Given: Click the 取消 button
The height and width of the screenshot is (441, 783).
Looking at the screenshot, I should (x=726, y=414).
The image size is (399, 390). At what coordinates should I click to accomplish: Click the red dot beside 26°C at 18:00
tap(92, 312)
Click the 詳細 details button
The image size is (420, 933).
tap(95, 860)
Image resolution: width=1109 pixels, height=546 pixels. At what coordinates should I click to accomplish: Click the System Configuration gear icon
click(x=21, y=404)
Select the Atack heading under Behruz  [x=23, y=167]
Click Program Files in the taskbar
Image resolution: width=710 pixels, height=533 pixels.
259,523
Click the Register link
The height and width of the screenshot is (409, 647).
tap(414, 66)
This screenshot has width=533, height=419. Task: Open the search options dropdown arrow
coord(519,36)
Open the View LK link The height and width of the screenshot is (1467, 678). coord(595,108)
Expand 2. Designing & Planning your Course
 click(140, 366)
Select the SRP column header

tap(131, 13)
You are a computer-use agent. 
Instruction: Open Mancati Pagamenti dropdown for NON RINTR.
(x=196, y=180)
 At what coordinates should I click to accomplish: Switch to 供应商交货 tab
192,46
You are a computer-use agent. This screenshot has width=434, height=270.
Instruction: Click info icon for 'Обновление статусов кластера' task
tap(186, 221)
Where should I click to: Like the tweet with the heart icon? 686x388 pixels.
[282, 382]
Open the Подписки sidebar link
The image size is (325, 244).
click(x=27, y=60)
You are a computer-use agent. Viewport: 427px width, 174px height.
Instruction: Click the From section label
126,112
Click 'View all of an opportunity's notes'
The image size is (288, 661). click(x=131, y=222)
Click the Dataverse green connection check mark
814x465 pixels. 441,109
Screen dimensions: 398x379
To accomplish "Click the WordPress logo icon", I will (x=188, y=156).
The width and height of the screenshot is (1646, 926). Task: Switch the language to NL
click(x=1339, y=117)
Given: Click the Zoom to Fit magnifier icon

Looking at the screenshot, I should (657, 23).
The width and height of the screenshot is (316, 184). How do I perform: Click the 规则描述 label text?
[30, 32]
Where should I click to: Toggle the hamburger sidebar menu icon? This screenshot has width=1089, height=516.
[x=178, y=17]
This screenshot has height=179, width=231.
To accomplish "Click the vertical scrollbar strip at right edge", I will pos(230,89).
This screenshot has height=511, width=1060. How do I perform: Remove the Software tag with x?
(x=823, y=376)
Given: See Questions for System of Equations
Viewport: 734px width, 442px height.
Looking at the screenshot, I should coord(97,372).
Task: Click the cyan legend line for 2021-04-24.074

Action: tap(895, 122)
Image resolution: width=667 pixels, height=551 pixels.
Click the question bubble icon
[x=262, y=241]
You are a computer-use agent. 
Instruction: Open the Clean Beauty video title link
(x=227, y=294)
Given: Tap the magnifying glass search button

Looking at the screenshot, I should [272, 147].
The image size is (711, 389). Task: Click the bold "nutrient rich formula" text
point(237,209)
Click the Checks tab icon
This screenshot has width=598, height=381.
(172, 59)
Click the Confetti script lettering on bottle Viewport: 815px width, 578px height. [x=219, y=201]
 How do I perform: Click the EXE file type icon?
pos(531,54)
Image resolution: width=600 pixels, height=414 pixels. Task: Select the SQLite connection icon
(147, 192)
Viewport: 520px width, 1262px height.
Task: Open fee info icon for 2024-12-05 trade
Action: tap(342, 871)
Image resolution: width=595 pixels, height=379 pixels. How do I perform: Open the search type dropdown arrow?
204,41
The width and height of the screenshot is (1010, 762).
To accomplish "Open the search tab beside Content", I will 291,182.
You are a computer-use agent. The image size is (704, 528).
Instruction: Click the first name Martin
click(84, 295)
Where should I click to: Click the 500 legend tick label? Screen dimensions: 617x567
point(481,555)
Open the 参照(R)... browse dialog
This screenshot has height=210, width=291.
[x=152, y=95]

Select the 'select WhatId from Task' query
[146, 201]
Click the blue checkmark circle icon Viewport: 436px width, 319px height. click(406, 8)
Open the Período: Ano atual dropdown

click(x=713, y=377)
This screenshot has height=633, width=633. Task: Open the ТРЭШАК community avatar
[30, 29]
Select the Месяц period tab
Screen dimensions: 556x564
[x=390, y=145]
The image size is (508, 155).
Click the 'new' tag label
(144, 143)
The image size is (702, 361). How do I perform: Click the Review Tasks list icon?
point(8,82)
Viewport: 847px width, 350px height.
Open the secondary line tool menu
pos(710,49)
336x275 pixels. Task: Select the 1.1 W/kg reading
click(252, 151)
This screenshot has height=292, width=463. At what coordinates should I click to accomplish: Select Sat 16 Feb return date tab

WHAT IS BEING ASKED → After reading the material above, repeat all of it exactly.

SOLUTION →
Given: Click the 取消 button
The height and width of the screenshot is (441, 783).
Looking at the screenshot, I should (x=726, y=414).
The image size is (399, 390). At what coordinates should I click to accomplish: Click the red dot beside 26°C at 18:00
tap(92, 312)
Click the 詳細 details button
The image size is (420, 933).
tap(95, 860)
Image resolution: width=1109 pixels, height=546 pixels. At what coordinates should I click to accomplish: Click the System Configuration gear icon
click(x=21, y=404)
Select the Atack heading under Behruz  [x=23, y=167]
Click Program Files in the taskbar
Image resolution: width=710 pixels, height=533 pixels.
259,523
Click the Register link
The height and width of the screenshot is (409, 647).
tap(414, 66)
This screenshot has width=533, height=419. Task: Open the search options dropdown arrow
coord(519,36)
Open the View LK link The height and width of the screenshot is (1467, 678). coord(595,108)
Expand 2. Designing & Planning your Course
 click(140, 366)
Select the SRP column header

tap(131, 13)
You are a computer-use agent. 
Instruction: Open Mancati Pagamenti dropdown for NON RINTR.
(x=196, y=180)
 At what coordinates should I click to accomplish: Switch to 供应商交货 tab
192,46
You are a computer-use agent. This screenshot has width=434, height=270.
Instruction: Click info icon for 'Обновление статусов кластера' task
tap(186, 221)
Where should I click to: Like the tweet with the heart icon? 686x388 pixels.
[282, 382]
Open the Подписки sidebar link
The image size is (325, 244).
click(x=27, y=60)
You are a computer-use agent. Viewport: 427px width, 174px height.
Instruction: Click the From section label
126,112
Click 'View all of an opportunity's notes'
The image size is (288, 661). click(x=131, y=222)
Click the Dataverse green connection check mark
814x465 pixels. 441,109
Screen dimensions: 398x379
To accomplish "Click the WordPress logo icon", I will (x=188, y=156).
The width and height of the screenshot is (1646, 926). Task: Switch the language to NL
click(x=1339, y=117)
Given: Click the Zoom to Fit magnifier icon

Looking at the screenshot, I should (657, 23).
The width and height of the screenshot is (316, 184). How do I perform: Click the 规则描述 label text?
[30, 32]
Where should I click to: Toggle the hamburger sidebar menu icon? This screenshot has width=1089, height=516.
[x=178, y=17]
This screenshot has height=179, width=231.
To accomplish "Click the vertical scrollbar strip at right edge", I will pos(230,89).
This screenshot has height=511, width=1060. How do I perform: Remove the Software tag with x?
(x=823, y=376)
Given: See Questions for System of Equations
Viewport: 734px width, 442px height.
Looking at the screenshot, I should coord(97,372).
Task: Click the cyan legend line for 2021-04-24.074

Action: tap(895, 122)
Image resolution: width=667 pixels, height=551 pixels.
Click the question bubble icon
[x=262, y=241]
You are a computer-use agent. 
Instruction: Open the Clean Beauty video title link
(x=227, y=294)
Given: Tap the magnifying glass search button

Looking at the screenshot, I should [272, 147].
The image size is (711, 389). Task: Click the bold "nutrient rich formula" text
point(237,209)
Click the Checks tab icon
This screenshot has width=598, height=381.
(172, 59)
Click the Confetti script lettering on bottle Viewport: 815px width, 578px height. [x=219, y=201]
 How do I perform: Click the EXE file type icon?
pos(531,54)
Image resolution: width=600 pixels, height=414 pixels. Task: Select the SQLite connection icon
(147, 192)
Viewport: 520px width, 1262px height.
Task: Open fee info icon for 2024-12-05 trade
Action: tap(342, 871)
Image resolution: width=595 pixels, height=379 pixels. How do I perform: Open the search type dropdown arrow?
204,41
The width and height of the screenshot is (1010, 762).
To accomplish "Open the search tab beside Content", I will 291,182.
You are a computer-use agent. The image size is (704, 528).
Instruction: Click the first name Martin
click(84, 295)
Where should I click to: Click the 500 legend tick label? Screen dimensions: 617x567
point(481,555)
Open the 参照(R)... browse dialog
This screenshot has height=210, width=291.
[x=152, y=95]

Select the 'select WhatId from Task' query
[146, 201]
Click the blue checkmark circle icon Viewport: 436px width, 319px height. click(406, 8)
Open the Período: Ano atual dropdown

click(x=713, y=377)
This screenshot has height=633, width=633. Task: Open the ТРЭШАК community avatar
[30, 29]
Select the Месяц period tab
Screen dimensions: 556x564
[x=390, y=145]
The image size is (508, 155).
Click the 'new' tag label
(144, 143)
The image size is (702, 361). How do I perform: Click the Review Tasks list icon?
point(8,82)
Viewport: 847px width, 350px height.
Open the secondary line tool menu
pos(710,49)
336x275 pixels. Task: Select the 1.1 W/kg reading
click(252, 151)
This screenshot has height=292, width=463. At what coordinates should I click to accomplish: Select Sat 16 Feb return date tab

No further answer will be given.